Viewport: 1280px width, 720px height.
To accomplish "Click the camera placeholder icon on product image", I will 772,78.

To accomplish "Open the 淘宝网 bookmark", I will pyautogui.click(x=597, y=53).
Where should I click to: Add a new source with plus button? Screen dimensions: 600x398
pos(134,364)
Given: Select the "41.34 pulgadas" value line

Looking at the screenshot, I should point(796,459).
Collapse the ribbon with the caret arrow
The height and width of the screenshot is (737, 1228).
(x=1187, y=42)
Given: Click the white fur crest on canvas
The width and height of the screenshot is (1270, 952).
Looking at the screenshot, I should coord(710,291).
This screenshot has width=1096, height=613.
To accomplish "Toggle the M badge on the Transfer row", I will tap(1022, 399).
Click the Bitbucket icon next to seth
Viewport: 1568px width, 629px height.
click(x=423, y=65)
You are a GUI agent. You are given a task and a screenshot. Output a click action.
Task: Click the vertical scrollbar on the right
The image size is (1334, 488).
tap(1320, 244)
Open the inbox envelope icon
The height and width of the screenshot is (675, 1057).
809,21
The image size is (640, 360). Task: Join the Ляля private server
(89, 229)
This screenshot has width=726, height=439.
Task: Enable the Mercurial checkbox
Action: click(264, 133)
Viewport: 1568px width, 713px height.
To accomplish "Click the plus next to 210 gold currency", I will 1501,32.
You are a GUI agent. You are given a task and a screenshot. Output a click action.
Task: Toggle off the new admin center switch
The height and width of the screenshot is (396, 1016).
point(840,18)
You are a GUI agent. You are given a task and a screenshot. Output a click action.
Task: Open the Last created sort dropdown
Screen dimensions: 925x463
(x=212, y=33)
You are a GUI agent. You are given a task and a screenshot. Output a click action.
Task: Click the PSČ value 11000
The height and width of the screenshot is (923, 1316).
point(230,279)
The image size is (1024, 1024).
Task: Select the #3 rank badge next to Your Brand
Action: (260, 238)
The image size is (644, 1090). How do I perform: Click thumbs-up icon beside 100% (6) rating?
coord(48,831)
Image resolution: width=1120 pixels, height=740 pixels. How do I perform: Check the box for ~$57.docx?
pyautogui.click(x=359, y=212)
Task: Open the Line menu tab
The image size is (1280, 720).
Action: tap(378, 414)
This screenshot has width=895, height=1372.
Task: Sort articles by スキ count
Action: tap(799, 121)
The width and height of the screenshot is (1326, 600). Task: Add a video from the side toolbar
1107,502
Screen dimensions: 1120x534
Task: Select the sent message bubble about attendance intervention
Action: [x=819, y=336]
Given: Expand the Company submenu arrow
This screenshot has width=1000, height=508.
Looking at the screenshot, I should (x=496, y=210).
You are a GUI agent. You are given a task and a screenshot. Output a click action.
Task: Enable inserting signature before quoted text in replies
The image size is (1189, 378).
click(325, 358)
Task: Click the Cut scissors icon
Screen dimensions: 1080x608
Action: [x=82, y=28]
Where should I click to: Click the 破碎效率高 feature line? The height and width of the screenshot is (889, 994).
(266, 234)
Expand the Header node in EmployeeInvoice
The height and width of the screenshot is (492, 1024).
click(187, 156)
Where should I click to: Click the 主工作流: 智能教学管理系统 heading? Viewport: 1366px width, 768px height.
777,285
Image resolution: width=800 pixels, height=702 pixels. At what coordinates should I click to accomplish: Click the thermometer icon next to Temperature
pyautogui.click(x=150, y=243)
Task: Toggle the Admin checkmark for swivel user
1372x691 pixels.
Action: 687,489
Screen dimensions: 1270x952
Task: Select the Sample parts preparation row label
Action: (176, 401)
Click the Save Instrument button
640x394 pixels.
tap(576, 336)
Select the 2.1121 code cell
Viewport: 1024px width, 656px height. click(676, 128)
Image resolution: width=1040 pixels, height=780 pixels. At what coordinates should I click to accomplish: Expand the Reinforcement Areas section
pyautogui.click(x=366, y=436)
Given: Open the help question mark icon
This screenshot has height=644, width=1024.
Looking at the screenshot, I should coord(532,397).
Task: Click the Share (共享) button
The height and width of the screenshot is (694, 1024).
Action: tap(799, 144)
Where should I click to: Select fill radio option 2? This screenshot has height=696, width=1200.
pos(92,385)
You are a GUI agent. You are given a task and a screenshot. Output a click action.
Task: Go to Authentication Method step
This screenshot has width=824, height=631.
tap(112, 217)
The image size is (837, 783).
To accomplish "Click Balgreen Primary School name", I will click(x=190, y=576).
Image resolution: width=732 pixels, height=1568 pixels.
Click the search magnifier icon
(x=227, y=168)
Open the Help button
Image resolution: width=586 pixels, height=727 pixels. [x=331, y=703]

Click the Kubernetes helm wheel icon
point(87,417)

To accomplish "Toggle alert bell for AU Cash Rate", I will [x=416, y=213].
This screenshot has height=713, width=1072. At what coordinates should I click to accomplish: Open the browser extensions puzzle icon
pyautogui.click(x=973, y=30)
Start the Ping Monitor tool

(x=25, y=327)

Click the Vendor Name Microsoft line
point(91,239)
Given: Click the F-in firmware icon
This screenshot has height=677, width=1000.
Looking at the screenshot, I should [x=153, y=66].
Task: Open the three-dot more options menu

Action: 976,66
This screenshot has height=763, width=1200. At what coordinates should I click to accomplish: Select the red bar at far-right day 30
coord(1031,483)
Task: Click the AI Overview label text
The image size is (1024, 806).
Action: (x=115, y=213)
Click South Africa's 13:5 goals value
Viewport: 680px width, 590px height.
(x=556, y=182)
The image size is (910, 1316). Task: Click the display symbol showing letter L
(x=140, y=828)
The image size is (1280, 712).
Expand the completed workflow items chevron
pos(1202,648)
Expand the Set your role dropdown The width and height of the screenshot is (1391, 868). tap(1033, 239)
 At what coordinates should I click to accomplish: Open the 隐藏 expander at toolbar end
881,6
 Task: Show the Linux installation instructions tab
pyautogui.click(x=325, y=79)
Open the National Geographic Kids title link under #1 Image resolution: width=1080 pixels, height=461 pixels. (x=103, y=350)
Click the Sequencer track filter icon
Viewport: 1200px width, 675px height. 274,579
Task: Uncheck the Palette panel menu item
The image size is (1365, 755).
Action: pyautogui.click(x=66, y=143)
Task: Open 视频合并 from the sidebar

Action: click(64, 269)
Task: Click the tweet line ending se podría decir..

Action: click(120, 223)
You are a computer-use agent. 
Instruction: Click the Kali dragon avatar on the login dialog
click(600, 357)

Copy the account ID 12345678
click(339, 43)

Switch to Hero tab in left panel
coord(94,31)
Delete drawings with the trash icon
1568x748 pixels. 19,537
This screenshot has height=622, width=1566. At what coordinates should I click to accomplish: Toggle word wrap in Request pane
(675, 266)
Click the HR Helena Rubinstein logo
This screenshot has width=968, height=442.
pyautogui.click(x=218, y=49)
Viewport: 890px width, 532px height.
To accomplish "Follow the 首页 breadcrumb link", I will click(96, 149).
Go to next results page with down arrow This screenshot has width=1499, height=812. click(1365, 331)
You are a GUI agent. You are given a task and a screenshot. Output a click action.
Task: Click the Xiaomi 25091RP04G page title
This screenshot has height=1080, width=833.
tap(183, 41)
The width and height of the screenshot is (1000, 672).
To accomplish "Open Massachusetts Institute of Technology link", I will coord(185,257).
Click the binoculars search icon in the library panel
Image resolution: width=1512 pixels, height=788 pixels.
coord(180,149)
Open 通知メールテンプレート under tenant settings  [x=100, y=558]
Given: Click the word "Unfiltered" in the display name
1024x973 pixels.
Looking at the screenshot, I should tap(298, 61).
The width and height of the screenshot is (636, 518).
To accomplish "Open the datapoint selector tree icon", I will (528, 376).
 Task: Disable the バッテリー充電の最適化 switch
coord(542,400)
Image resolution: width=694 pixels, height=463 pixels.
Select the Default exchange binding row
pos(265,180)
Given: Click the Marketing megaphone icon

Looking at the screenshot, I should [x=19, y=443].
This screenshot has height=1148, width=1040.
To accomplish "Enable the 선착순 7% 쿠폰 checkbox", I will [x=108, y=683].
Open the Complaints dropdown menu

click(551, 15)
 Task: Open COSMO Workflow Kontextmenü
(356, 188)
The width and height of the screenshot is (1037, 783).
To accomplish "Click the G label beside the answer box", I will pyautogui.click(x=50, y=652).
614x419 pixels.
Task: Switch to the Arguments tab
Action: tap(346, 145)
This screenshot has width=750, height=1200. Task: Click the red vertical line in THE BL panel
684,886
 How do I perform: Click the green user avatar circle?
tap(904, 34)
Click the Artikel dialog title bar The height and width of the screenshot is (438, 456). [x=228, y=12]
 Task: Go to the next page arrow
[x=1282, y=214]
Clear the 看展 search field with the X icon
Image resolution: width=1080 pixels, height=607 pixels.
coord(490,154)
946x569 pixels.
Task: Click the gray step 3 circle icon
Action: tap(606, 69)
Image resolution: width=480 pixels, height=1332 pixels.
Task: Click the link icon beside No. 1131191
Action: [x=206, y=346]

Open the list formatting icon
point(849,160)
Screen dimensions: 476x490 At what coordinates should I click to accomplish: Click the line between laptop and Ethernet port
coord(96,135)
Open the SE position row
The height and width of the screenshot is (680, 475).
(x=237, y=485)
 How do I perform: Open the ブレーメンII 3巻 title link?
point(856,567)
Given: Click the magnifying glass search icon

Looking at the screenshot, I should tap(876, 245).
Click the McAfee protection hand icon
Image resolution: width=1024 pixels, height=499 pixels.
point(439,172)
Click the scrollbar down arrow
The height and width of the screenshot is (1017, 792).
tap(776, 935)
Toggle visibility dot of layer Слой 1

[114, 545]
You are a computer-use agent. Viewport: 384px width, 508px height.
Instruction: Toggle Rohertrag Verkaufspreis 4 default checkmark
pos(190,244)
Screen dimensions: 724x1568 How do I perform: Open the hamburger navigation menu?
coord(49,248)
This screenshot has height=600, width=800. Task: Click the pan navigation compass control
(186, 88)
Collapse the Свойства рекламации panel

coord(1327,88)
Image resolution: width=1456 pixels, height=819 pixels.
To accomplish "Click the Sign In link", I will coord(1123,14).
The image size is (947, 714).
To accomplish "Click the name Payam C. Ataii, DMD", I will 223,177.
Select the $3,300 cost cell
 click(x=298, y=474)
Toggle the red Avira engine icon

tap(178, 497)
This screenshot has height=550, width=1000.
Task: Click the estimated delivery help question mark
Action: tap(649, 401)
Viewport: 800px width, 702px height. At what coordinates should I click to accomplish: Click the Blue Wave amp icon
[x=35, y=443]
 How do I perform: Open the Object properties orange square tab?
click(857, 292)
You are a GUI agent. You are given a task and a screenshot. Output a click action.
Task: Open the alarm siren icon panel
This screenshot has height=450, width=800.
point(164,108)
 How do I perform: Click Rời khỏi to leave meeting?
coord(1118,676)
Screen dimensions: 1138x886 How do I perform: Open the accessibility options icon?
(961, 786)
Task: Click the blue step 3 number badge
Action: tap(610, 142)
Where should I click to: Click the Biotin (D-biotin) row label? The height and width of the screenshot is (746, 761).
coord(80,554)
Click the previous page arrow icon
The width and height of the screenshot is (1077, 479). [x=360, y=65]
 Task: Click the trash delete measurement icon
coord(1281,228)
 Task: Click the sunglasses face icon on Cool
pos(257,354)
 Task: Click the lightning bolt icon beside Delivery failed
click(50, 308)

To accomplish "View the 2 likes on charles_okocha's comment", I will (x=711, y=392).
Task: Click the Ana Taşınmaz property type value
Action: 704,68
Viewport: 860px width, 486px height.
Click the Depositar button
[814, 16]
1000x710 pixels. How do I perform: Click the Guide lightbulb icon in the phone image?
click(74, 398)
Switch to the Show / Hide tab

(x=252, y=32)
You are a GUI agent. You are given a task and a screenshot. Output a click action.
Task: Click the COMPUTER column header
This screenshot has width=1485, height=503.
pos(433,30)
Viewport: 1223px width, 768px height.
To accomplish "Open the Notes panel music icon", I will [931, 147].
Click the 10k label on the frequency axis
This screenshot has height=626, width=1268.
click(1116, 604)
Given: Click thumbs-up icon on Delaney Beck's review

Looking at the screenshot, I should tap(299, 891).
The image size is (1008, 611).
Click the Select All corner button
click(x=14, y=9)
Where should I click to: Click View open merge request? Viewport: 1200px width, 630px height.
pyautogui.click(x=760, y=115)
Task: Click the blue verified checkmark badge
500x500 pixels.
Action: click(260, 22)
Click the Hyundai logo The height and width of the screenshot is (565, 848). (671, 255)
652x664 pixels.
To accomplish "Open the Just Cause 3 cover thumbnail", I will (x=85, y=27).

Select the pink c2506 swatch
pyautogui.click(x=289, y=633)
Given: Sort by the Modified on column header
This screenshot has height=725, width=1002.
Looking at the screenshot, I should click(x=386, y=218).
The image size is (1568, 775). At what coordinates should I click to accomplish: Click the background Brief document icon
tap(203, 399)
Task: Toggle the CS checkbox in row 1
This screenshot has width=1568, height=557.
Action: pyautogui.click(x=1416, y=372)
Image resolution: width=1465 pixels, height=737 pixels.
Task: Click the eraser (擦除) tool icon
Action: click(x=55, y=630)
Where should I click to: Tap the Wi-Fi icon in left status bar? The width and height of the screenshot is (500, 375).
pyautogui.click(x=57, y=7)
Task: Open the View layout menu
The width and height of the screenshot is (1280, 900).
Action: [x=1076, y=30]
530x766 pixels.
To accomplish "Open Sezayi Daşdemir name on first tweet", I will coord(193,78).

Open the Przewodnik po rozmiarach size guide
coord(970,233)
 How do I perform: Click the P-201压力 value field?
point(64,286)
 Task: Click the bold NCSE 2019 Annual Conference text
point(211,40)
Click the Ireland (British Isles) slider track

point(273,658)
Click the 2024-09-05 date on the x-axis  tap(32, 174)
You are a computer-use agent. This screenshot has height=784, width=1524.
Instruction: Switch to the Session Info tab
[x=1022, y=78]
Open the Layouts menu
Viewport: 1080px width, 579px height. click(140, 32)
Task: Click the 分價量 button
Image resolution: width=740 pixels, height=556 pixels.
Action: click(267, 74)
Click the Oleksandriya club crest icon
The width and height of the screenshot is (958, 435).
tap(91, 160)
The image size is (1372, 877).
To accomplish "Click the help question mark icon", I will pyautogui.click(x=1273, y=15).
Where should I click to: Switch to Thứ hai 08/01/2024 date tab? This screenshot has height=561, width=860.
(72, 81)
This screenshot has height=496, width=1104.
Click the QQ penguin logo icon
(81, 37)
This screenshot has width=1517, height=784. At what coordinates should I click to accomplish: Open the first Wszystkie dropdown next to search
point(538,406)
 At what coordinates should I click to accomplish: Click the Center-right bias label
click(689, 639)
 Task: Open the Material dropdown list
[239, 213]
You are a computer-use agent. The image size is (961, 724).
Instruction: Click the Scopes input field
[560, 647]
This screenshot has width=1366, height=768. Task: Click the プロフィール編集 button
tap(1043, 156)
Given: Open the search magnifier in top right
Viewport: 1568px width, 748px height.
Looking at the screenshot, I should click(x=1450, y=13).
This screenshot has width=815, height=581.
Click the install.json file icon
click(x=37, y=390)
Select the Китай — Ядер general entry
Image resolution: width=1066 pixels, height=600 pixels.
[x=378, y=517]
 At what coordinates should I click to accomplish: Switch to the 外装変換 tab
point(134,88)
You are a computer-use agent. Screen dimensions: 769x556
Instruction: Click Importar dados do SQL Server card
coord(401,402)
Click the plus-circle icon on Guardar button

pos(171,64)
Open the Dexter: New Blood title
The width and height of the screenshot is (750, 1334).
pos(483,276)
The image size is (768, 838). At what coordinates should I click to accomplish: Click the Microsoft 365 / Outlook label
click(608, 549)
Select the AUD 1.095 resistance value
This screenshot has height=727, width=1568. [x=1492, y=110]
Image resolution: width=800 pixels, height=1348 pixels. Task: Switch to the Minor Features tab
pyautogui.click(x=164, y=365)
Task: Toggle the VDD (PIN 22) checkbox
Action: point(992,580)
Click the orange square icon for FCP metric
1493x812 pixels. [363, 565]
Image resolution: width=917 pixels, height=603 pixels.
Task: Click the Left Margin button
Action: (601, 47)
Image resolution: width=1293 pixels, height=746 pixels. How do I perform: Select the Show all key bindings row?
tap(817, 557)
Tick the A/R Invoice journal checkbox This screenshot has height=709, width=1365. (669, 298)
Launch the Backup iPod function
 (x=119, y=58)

REQUIRED ACTION :: Could you return all lines from the records that include the word "column"?

PROBLEM SOLUTION ::
Task: Click the COMPUTER column header
Given: Sort by the Modified on column header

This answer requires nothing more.